---------- Provided passage

PVE 9 + Alpine Linux 'freeze'

kraoc

Member
Oct 20, 2022
15
3
8
France
zogg.fr
Hello !

I have setup a new pve using virtiofs on multiple vm (mostly alpine and 1 debian).

On 1 vm I have something 'stall' or 'freeze'.

When it occurs, quest-agent can't operate, and my ssh don't respond to keyboard inputs.
I can shell into pve gui, but even there I can't issue a reboot.
I must do a STOP, then start again the VM… until new freeze.

I pasted my dmesg log here (30 days):
https://paste.zogg.fr/?512336db9d5015ed#EATin1MAseHQpZm1hbqoyTJjTYg6czSM7LsnMcVbAwhe

And package version here (30 days):
https://paste.zogg.fr/?4df8e153154de9ee#8ovkGgWr7G8DHdtJ8iFyx5jvSVUq5bgqrkQbwBSdc2Md

What I noticed in the logs are:
Code:
[ 2363.063143] VFS: Busy inodes after unmount of virtiofs (virtiofs)
[ 2363.063233] WARNING: CPU: 3 PID: 19836 at fs/super.c:650 generic_shutdown_super+0x11e/0x190

I need help to repair / correct what cause this :)

2025-11-03 : Edit : Since it seems not to be virtiofs related, I change the title.
 

Attachments

Last edited:
I forgot to mention that on my host pve I have things like this in my fstab

Code:
# 2025-10-26
# (disks)
UUID=e6300f71-32bc-459e-b947-e085f49d6596 /mnt/ssd1 ext4 defaults,errors=remount-ro,discard,relatime 0 2
#
# 2025-10-26
# (mount points aliases)
#
/mnt/ssd1/opt/docker /shares/docker none defaults,x-systemd.requires=/mnt/ssd1,bind 0 0

This is to create an single virtiofsd share folder.
And this folder structure is independant of where my folders/files are really stored :p
 
Hi,
are there any messages in the host's system journal around the time of the issue? Is the virtiofsd process still running on the host when the issue occurs? Please share the configuration of an Alpine VM and of a Debian VM with qm config ID replacing ID with the actual ID of the VM.
 
I didn't debug on host because all others vm works ok when this 1 crashed.
PVE gui / ssh are ok.

qm config ID (alpine)
Code:
agent: 1
bios: ovmf
boot: order=scsi0;net0;ide2
cores: 4
cpu: x86-64-v4
description: [REDACTED]
efidisk0: ssd1:104/vm-104-disk-0.qcow2,efitype=4m,pre-enrolled-keys=1,size=528K
ide2: none,media=cdrom
machine: q35
memory: 10240
meta: creation-qemu=10.0.2,ctime=1757683113
name: raijin
net0: virtio=BC:24:11:FD:13:B0,bridge=vmbr0,firewall=1
numa: 1
onboot: 1
ostype: l26
scsi0: ssd1:104/vm-104-disk-1.qcow2,cache=writeback,iothread=1,size=64G
scsihw: virtio-scsi-single
smbios1: uuid=eccc4076-bd4e-4194-8b19-cb814da48bb0
sockets: 1
startup: order=6,up=60
tablet: 0
tags: alpine;ipv4
virtiofs0: SHARES,cache=always
vmgenid: ba1988d1-de4d-4705-aeeb-1d974e6e6dd9

I dig more in testing on this.

--------------------
---------- Information provided

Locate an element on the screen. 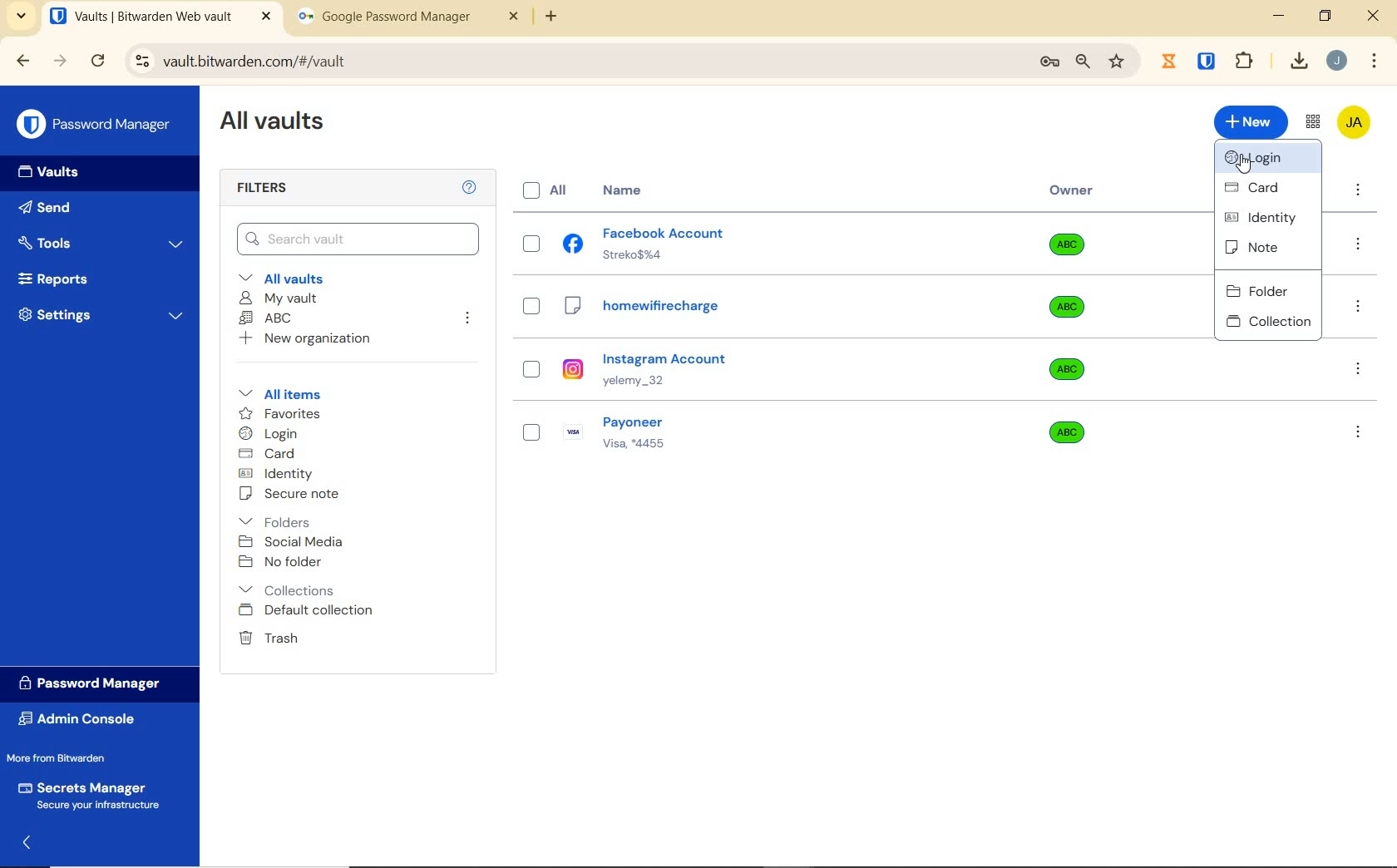 The width and height of the screenshot is (1397, 868). Bitwarden Account is located at coordinates (1354, 124).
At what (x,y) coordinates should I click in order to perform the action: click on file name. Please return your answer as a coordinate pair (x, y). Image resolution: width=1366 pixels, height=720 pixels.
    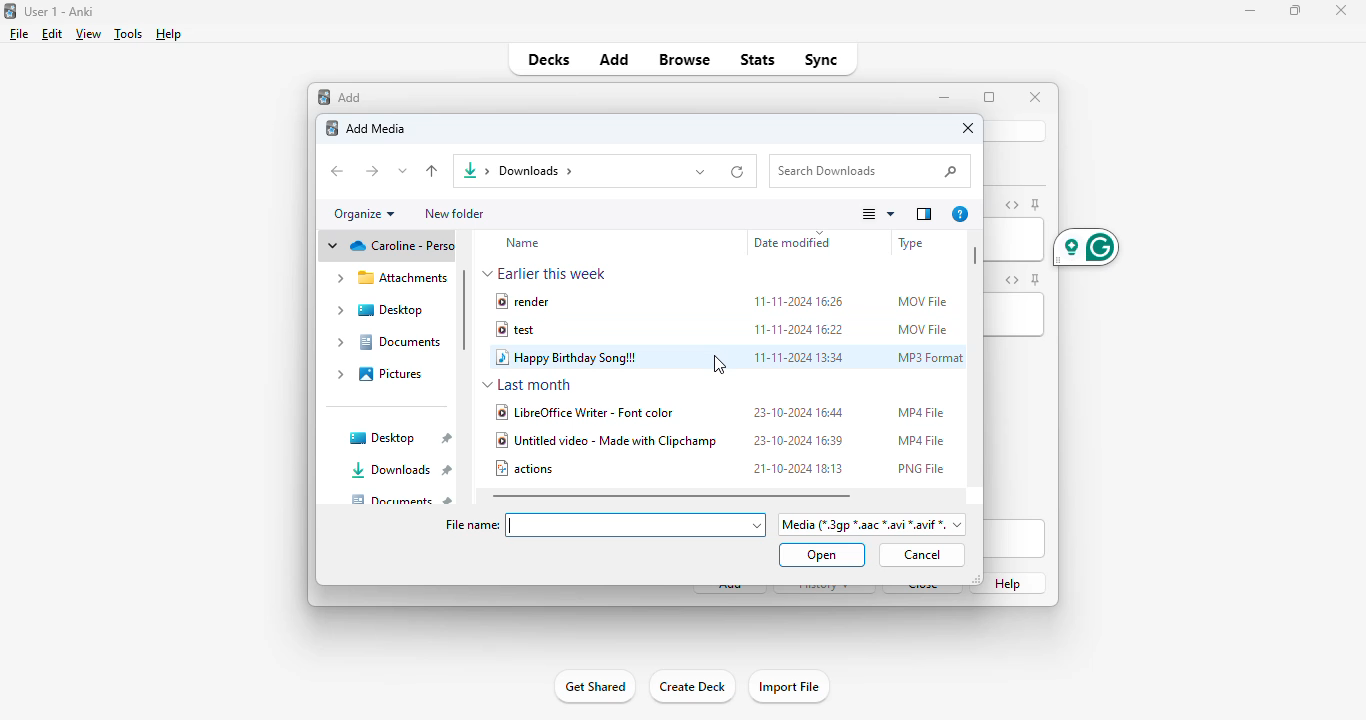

--------------------

*What to produce:* Continue the thread about the Alpine VM freezing on PVE 9 from its last sentence. The lines above are separate from the thread about the freezing Alpine VM.

*Expected output:*
This VM is the one with the more containers.
I used docker-compose Template with common tmpfs.

I removed size on these… Seems too crash…
I'm testing with size set and 'it seems' not to crash… at this time :)

So now... I'm just trying to wait on normal usage to see if it appens again.
But if it's this case, I don't see the point...
 
I didn't debug on host because all others vm works ok when this 1 crashed.
It's still worth checking the logs. There might be relevant information there.

I removed size on these… Seems too crash…
I'm testing with size set and 'it seems' not to crash… at this time :)
What size are you talking about exactly?

Are you passing the same virtiofs directory to all VMs?
 
I setup a folder on pve with bind mount from different disks.
This allow to create a 'simple repo' aka base folder with all my needed mounts
This way I only have 1 viriofsd share & mount.
Yes passed on all my vm, only 1 get stuck.

What size are you talking about exactly?

When you declare a tmpfs in a docker container you can cap it's memory or not so defaults used (half system memory)

I left all the things live for hours... doing a stressfull backup and no bug appear.

Now... I'm unsure it's related to pve... If it happen next I'll take vm logs and pve logs to be more precise!
 
Is the time synchronized between VM and host?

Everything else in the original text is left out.